2. Accuracy of diagnoses:
a. Hospital assigned diagnoses for new admissions to SNFs may not be relevant nor accurate. For example, a patient may have had a heart attack and received treatment in the hospital, but reporting the code for an acute myocardial infarction is not appropriate in the SNF as the acute episode would have resolved after treatment. Many acute illnesses and infections fall into this category. Blindly carrying forward all hospital diagnoses might raise red flags for audit, especially as SNF reimbursement under PDPM is driven by diagnoses.
b. The case mix index (CMI) under many categories are greatly influenced by the presence or absence of cognitive deficits, depression, dysphagia and acute neurological deficits. As these are clinical diagnoses, a licensed medical practitioner must diagnose these conditions before they can be reported on MDS.
3. Pharmacy collaboration:
a. A robust formulary is invaluable for PDPM success. While pharmacy cost is reimbursed under Non-Therapy Ancillary (NTA) category, Medicare does not distinguish, nor account for, cost differences between branded and generic medications. Patients receiving IVs (intravenous) bring in higher reimbursement, but branded IV medications may cost more than the entire NTA allowance. Enforcing formulary substitutions in a timely manner is essential to realizing cost savings.
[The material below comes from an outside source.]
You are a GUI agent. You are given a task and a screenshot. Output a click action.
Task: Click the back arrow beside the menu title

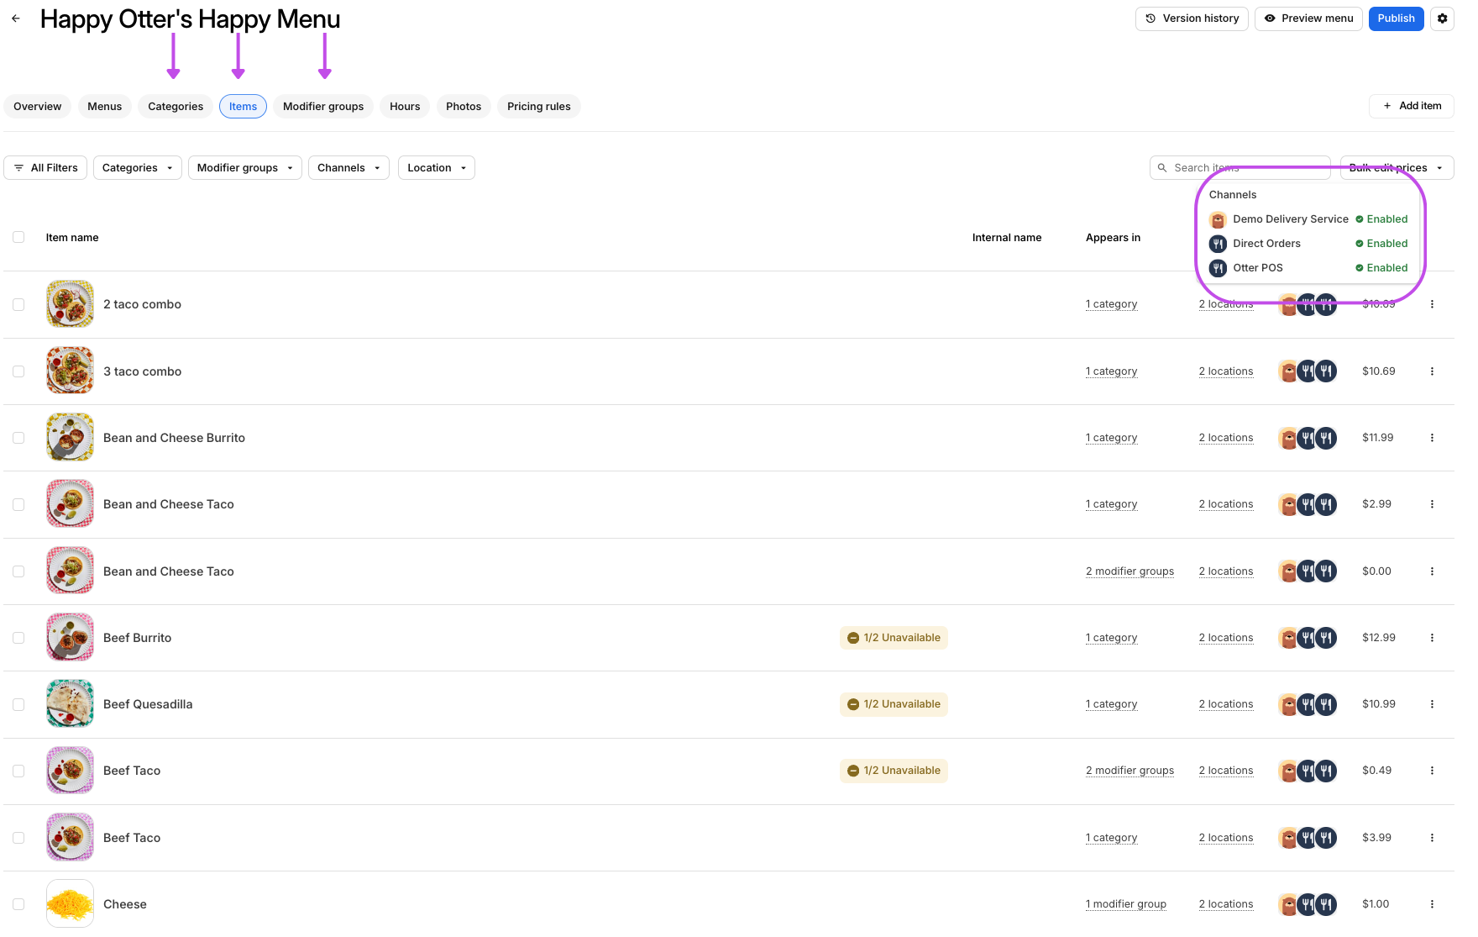tap(16, 18)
b. Deprescribing needs to be embraced for not just cost containment, but for patient safety. Discontinuing the multitude of nonessential medications that routinely accompany patients from the hospital, is crucial. The reimbursement for such medications is provided for the entire stay as long as they are captured on the MDS initial assessment, making it financially rewarding to stop medications whenever appropriate.
c. Antibiotic stewardship is equally important for patient safety and cost reduction. Antibiotics as a class are expensive and formulary substitution and timely cessation are imperative.
4. Therapy collaboration: Now that therapy is not the prime driver of reimbursement in SNFs, it is to be expected that there will be a reduction in therapy minutes provided to most patients. This correction will happen over time, based on individual patient’s unique needs. However, stinting of therapy is an audit risk and potentially a liability risk. If therapy utilization significantly deviates from past patterns or state and national standards as seen on PEPPER (Program for Evaluating Payment Patterns Electronic Report) reports, Medicare and surveyors will look closely at such facilities, and so will malpractice attorneys seeking any resultant adverse outcomes. The medical practitioner needs to be closely involved in the initiation, care planning, and cessation of therapy services to streamline and safeguard their efficiency and integrity.
While PDPM is a welcome change that will allow SNFs to receive reimbursements more accurately reflective of services provided, the increased need for accuracy in documentation, interdisciplinary collaboration, and clinical leadership, are great opportunities for quality medical directors to enhance and showcase their value in the SNF world.